#### [ASSIGNMENT]
In the records below, find the line that contains "This screenshot has height=2576, width=1190." and the line that contains "Viewport: 1080px width, 2400px height.", then retype exactly those two lines and every line between them.

START INPUT MATERIAL

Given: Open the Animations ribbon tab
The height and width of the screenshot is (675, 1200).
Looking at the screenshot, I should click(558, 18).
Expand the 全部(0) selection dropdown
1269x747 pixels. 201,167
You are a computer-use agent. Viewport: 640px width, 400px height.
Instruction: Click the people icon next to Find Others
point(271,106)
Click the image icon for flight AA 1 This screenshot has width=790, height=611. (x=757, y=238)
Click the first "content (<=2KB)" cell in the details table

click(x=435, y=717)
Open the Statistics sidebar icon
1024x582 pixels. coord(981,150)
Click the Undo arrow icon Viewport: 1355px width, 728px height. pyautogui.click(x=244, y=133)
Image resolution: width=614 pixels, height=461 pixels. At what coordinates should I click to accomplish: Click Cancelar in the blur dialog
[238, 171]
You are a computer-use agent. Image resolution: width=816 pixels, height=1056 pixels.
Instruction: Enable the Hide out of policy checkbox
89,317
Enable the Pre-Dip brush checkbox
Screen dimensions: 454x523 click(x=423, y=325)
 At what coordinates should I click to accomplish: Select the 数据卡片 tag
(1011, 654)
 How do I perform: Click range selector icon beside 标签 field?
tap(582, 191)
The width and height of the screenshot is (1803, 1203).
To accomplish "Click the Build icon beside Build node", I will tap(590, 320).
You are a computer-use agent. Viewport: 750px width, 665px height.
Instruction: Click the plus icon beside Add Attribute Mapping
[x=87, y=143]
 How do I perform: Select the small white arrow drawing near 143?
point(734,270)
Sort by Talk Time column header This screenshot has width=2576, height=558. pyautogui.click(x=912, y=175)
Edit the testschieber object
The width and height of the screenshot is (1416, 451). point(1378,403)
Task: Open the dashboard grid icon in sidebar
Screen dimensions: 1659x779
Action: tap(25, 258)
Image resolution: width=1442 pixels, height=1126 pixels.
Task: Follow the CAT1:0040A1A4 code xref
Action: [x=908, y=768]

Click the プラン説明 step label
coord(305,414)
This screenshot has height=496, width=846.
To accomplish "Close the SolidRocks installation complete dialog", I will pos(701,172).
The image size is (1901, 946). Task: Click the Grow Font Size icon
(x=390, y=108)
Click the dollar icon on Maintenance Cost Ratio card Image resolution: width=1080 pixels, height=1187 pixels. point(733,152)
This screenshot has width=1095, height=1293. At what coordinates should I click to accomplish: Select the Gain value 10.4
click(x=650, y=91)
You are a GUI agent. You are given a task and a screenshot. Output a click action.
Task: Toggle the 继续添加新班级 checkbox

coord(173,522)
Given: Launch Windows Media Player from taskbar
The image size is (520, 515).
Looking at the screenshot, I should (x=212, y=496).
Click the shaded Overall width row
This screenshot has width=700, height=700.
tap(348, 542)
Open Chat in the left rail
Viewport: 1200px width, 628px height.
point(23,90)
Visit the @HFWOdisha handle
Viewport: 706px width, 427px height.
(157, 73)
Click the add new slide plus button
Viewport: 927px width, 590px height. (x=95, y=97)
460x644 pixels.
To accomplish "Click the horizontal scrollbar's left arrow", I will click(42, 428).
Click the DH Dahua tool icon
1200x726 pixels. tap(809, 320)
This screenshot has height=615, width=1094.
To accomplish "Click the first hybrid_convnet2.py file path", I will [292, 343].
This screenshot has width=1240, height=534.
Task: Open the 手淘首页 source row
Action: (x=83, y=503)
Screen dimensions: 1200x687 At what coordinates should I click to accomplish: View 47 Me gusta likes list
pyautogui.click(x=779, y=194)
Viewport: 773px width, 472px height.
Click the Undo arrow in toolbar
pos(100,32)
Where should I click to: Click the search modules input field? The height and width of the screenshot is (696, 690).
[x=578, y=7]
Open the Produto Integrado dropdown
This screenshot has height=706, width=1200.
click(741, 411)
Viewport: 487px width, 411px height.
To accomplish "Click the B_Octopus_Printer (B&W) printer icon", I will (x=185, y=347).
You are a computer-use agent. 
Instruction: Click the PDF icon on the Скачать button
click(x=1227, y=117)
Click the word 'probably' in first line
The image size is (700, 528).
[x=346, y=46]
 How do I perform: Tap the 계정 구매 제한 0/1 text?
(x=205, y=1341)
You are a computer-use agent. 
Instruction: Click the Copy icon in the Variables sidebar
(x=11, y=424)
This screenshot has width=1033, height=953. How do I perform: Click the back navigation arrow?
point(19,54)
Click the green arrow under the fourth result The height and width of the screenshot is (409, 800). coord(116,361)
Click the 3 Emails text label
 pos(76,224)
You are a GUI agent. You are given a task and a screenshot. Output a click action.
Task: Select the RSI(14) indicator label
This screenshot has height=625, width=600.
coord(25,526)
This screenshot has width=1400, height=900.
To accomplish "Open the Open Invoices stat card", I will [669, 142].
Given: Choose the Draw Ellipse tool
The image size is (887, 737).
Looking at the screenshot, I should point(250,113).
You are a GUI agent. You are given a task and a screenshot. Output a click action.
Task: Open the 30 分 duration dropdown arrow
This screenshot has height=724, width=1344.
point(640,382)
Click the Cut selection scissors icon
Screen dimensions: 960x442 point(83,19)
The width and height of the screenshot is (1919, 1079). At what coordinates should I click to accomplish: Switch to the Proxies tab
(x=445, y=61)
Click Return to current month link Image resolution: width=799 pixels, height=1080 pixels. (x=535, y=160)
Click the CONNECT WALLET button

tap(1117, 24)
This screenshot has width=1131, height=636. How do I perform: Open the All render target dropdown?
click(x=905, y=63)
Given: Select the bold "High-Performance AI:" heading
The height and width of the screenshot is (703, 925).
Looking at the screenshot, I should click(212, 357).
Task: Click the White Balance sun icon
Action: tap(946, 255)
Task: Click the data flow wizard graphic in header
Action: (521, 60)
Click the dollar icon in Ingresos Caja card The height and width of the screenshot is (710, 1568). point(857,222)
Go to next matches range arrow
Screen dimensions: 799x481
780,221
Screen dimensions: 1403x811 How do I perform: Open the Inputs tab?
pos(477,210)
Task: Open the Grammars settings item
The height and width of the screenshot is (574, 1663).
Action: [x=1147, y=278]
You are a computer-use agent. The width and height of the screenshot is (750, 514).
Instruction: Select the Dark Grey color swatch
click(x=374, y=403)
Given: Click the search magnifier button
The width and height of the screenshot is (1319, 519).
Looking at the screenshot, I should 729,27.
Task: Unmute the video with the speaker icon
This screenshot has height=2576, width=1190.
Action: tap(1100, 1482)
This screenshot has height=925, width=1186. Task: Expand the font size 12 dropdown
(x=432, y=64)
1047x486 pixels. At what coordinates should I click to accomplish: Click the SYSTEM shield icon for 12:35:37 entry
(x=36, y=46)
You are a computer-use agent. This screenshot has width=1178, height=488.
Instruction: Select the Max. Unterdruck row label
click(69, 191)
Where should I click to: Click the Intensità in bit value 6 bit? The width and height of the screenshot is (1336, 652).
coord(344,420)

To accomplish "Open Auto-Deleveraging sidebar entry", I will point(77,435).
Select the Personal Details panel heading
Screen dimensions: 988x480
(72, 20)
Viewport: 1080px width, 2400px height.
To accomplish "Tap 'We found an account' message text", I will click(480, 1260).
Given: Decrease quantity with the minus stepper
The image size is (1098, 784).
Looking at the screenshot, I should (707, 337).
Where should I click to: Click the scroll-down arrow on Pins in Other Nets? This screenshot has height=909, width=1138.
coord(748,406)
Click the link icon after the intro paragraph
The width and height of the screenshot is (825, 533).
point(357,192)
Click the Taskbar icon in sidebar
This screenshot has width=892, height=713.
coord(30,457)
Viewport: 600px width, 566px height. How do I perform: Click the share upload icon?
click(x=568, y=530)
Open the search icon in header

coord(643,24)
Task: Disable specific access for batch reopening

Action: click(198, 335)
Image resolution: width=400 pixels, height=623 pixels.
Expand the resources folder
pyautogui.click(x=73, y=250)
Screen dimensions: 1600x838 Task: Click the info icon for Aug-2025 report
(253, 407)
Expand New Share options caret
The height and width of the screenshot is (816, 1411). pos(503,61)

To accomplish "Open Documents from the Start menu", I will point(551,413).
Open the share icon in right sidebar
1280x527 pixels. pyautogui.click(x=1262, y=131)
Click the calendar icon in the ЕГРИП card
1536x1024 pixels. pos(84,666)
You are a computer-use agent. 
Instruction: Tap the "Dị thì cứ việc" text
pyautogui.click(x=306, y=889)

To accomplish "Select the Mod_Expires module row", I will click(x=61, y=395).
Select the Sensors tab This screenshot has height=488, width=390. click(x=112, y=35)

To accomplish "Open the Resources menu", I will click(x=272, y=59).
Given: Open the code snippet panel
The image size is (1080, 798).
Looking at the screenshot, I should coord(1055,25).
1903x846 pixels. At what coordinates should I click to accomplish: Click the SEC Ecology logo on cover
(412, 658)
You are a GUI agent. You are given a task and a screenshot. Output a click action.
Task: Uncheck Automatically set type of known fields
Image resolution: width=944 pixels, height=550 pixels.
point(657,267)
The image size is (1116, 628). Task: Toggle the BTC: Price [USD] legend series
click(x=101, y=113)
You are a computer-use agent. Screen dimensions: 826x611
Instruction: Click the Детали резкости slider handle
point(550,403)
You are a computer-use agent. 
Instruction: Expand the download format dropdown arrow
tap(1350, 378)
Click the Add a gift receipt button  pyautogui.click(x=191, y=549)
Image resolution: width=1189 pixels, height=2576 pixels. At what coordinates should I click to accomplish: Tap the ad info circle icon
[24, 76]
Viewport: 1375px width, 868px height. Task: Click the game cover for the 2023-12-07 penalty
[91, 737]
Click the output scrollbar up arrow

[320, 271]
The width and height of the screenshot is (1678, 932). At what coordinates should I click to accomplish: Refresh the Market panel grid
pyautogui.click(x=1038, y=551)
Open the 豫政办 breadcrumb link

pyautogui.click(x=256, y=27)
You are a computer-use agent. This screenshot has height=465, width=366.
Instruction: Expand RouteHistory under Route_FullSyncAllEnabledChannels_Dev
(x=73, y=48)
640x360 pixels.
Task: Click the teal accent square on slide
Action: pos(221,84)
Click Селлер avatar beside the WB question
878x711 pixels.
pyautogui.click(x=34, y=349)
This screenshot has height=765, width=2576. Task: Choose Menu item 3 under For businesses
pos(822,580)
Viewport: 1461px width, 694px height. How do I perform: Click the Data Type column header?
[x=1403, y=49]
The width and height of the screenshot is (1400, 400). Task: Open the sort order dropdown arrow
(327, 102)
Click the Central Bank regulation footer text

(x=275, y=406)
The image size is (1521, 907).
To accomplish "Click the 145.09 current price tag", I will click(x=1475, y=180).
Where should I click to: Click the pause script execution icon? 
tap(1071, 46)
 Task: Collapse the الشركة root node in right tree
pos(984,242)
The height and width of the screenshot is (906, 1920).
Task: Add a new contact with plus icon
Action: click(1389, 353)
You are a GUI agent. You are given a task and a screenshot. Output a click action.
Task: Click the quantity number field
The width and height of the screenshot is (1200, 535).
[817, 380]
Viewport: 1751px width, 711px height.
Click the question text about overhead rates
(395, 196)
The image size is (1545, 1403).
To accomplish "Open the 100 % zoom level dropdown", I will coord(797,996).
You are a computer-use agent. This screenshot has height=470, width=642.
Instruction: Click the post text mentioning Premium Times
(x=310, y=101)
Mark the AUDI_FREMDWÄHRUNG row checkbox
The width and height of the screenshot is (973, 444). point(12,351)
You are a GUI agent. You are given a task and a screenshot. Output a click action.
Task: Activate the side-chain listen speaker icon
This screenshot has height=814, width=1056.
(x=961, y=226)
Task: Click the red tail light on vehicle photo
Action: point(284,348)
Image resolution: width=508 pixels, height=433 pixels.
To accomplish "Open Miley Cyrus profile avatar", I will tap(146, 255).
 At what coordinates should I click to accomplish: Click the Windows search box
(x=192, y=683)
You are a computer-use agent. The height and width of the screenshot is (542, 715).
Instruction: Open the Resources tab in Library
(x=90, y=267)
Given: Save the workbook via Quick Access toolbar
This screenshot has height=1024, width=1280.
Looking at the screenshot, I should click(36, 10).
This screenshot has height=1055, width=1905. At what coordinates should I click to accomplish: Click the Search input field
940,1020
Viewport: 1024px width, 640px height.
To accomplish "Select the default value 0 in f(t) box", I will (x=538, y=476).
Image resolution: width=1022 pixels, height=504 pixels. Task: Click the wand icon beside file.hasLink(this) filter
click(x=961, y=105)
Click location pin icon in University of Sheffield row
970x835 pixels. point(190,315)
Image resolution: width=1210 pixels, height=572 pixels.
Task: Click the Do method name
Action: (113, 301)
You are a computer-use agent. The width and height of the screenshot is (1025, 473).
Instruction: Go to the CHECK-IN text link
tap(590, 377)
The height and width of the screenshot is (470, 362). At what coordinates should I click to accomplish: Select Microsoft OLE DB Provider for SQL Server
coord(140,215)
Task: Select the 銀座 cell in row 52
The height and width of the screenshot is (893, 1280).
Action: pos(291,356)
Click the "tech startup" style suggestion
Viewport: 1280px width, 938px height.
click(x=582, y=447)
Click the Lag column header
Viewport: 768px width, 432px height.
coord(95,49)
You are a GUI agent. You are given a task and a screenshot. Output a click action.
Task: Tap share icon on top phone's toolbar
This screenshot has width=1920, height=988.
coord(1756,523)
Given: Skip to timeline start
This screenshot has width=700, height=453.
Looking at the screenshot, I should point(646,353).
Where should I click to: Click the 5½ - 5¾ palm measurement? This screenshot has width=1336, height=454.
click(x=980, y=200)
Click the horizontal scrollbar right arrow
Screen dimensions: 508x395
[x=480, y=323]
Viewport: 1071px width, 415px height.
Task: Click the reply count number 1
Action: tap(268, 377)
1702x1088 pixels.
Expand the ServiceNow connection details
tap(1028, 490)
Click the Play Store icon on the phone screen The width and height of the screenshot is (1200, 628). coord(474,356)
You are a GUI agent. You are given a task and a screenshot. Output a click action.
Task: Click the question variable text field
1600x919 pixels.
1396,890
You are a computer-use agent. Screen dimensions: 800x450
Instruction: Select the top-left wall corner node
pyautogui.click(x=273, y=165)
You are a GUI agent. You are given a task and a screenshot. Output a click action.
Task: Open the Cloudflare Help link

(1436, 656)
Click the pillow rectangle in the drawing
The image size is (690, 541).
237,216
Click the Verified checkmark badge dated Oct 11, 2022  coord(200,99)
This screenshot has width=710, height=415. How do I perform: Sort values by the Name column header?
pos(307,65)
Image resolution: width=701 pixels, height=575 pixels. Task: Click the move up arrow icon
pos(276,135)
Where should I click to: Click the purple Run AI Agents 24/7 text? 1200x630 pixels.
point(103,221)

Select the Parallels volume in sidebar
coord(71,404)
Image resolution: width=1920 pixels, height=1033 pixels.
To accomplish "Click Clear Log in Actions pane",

END INPUT MATERIAL

#### [WRITTEN SOLUTION]
This screenshot has height=2576, width=1190.
Action: tap(1100, 1482)
This screenshot has height=925, width=1186. Task: Expand the font size 12 dropdown
(x=432, y=64)
1047x486 pixels. At what coordinates should I click to accomplish: Click the SYSTEM shield icon for 12:35:37 entry
(x=36, y=46)
You are a computer-use agent. This screenshot has width=1178, height=488.
Instruction: Select the Max. Unterdruck row label
click(69, 191)
Where should I click to: Click the Intensità in bit value 6 bit? The width and height of the screenshot is (1336, 652).
coord(344,420)

To accomplish "Open Auto-Deleveraging sidebar entry", I will point(77,435).
Select the Personal Details panel heading
Screen dimensions: 988x480
(72, 20)
Viewport: 1080px width, 2400px height.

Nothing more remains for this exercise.